Anticancer Immunotherapy in Combination with Proapoptotic Therapy - Possible Therapeutic Strategies for Enhancement of Anticancer Immune Reactivity in Autologous Immunocompetent Cells and After Allogeneic Stem Cell Transplantation

Håkon Reikvam, Elisabeth Ersvær, Guro Kristin Melve, Astrid Olsnes Kittang, Bjørn Tore Gjertsen and Øystein Bruserud

Abstract

Induction of immune responses against cancer-associated antigens is possible, but the optimal use of this strategy remains to be established and especially the combination of T cell therapy and new targeted therapeutic agents should be investigated. The design of future clinical studies has to consider several issues. Firstly, induction of anticancer T cell reactivity seems most effective in patients with low disease burden. Initial disease-reducing therapy including surgery, irradiation and conventional or new targeted chemotherapy should therefore be used, preferably through induction of immunogenic cancer cell death.
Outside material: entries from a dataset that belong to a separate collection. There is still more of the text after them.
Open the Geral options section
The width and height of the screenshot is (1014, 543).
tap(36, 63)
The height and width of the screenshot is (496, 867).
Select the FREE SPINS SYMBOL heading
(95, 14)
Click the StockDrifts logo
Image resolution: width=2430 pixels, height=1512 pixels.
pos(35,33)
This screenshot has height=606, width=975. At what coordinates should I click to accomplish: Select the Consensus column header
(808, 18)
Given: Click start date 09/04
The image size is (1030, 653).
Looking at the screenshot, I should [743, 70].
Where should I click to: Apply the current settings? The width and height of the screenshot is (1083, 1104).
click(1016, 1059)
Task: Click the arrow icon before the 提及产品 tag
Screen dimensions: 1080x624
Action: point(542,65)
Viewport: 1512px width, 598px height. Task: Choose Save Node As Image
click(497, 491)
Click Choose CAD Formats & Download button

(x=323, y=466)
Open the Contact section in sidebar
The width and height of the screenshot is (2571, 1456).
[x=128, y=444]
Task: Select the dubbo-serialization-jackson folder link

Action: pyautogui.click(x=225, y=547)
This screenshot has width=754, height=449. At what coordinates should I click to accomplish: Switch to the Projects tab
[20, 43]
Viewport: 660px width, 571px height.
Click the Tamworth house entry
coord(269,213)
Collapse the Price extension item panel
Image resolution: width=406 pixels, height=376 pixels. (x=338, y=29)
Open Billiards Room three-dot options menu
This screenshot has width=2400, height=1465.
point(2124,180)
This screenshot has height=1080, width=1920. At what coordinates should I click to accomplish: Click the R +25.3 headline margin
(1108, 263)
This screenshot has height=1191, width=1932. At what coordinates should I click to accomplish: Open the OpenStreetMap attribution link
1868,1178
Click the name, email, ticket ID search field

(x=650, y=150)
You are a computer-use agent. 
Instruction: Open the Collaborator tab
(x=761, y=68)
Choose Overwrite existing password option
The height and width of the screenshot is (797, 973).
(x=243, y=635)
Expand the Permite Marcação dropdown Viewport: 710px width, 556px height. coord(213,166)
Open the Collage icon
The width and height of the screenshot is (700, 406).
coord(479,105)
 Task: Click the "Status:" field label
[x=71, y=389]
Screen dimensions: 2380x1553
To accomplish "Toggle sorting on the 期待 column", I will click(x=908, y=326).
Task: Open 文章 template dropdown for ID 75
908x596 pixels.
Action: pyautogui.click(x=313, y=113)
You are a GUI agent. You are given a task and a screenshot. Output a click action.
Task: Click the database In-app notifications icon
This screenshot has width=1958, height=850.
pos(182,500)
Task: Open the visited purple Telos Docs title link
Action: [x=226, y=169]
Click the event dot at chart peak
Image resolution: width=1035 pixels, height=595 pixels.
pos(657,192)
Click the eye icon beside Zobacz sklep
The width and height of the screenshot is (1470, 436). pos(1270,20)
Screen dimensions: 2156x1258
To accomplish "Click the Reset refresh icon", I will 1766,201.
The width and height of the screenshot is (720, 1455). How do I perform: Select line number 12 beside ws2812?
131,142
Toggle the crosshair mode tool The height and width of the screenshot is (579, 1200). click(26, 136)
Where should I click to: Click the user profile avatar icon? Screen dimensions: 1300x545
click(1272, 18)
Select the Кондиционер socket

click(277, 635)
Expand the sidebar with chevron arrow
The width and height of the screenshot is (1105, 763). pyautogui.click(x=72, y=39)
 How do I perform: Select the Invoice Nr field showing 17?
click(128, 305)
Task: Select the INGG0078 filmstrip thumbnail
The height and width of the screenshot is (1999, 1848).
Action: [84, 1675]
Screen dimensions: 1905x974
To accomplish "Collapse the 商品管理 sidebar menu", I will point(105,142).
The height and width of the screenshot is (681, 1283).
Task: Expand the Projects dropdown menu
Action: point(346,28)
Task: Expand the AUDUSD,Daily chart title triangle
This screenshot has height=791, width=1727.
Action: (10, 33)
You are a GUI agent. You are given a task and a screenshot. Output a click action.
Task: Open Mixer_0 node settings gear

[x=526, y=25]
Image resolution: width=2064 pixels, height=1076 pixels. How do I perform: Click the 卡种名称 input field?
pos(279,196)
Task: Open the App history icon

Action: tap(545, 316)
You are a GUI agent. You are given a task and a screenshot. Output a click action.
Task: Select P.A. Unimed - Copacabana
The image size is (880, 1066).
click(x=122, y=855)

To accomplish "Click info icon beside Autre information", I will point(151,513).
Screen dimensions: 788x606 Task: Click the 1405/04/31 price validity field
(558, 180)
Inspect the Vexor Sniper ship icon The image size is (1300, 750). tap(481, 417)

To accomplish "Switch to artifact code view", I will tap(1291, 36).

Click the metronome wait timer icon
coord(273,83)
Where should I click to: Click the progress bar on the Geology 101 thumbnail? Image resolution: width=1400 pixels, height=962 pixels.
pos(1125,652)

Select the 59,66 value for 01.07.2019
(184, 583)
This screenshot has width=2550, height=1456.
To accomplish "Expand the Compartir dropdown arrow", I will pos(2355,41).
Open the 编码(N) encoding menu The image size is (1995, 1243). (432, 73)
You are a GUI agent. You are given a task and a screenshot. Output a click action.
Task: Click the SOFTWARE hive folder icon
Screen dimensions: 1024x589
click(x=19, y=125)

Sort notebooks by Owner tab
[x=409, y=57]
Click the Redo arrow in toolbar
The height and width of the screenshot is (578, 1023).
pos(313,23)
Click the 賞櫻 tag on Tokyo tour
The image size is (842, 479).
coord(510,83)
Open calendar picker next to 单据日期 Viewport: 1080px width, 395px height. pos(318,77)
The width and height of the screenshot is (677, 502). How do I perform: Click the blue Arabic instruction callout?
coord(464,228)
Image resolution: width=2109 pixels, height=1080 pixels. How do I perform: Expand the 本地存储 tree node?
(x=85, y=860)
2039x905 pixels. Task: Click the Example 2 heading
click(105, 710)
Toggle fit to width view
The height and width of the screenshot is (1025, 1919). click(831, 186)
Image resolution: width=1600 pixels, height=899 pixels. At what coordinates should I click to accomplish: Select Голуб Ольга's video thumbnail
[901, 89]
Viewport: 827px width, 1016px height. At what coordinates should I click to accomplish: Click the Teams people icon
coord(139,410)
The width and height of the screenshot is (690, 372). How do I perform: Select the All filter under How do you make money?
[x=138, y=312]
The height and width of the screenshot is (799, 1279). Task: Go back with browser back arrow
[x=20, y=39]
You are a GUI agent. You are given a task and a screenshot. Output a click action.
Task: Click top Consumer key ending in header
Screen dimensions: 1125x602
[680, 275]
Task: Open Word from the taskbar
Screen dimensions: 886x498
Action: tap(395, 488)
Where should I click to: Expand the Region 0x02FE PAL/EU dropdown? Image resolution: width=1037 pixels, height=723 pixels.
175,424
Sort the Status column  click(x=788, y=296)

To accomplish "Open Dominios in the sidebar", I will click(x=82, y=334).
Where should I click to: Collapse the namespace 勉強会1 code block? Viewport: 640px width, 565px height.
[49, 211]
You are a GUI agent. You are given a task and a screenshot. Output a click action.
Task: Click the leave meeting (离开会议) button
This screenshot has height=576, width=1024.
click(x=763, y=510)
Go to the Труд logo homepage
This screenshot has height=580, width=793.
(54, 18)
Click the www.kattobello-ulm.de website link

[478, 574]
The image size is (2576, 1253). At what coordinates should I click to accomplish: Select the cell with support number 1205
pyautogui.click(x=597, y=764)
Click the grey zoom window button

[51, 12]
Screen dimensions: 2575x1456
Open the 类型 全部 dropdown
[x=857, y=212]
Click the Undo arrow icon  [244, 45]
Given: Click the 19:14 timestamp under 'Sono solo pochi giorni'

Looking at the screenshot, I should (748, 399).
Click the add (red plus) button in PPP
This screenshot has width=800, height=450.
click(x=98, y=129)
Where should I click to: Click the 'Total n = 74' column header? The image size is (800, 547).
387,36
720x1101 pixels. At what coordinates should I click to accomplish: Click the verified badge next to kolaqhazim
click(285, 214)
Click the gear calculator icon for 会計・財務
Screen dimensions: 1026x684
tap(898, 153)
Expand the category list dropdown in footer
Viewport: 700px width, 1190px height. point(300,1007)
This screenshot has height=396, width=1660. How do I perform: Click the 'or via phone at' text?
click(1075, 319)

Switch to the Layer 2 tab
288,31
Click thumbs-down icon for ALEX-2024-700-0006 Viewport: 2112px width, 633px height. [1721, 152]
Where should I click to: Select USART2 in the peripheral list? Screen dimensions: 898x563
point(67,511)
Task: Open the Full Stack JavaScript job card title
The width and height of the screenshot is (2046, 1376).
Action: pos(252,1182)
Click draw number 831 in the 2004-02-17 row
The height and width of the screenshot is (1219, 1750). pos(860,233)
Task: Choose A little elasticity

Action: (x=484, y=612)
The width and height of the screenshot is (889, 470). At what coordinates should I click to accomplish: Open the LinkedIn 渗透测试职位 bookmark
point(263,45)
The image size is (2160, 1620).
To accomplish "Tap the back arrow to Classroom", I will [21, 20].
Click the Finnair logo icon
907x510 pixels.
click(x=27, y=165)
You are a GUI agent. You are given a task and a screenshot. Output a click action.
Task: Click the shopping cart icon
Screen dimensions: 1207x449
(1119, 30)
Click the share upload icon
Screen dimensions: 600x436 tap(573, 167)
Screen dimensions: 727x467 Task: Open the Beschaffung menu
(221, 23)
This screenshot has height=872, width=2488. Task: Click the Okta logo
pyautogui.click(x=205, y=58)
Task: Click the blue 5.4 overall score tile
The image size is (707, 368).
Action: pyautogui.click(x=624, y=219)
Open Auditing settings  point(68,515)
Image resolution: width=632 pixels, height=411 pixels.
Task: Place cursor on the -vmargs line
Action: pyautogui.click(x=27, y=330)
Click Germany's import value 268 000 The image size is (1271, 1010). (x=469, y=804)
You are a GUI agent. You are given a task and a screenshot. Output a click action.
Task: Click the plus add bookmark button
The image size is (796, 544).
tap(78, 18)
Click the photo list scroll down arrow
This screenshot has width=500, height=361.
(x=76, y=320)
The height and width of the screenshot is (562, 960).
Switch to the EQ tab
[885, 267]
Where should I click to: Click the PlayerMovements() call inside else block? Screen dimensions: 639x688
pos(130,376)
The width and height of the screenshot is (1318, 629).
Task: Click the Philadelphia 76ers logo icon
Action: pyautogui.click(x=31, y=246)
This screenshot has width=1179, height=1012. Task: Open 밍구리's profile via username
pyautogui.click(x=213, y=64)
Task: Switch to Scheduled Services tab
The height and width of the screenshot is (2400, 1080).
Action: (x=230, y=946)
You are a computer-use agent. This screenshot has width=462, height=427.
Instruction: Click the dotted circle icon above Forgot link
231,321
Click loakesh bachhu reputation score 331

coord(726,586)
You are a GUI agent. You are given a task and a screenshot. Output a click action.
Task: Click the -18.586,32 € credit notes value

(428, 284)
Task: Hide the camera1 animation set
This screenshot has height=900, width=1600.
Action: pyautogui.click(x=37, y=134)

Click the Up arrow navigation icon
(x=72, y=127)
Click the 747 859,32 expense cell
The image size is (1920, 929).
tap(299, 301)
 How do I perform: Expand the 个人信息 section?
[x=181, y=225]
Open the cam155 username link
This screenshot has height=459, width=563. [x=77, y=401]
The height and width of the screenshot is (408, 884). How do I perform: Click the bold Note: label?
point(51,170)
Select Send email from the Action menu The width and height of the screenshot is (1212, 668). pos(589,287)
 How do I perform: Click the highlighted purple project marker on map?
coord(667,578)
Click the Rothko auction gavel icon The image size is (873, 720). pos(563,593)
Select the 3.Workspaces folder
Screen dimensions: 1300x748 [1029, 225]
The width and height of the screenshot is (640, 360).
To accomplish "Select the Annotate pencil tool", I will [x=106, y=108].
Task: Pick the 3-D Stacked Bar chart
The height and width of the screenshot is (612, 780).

Secondly, after the induction phase effector T cells will induce cancer cell apoptosis mainly through the intrinsic apoptosis-regulating pathway. The effect of this effector T cell function should be strengthened by administration of chemotherapy that mediates additional proapoptotic signalling through the external apoptosis-regulating pathway, inhibition of survival signalling or blocking of anti-apoptotic signalling. Thirdly, the status of the immune system has to be considered, including the postchemotherapy CD4+ T cell defect, the balance between proinflammatory and immunosuppressive T cell subsets (e.g. regulatory T cells versus Th17 cells), and immunoregulatory mesenchymal cells that can be detected within tumors. Immunotherapy should probably be initiated early after disease-reducing therapy when the cancer cell burden is lowest and a focus should then be to alter the balance in favour of proinflammatory T cell subsets. All these issues need to be considered in the design of future clinical studies combining chemotherapy and immunotherapy.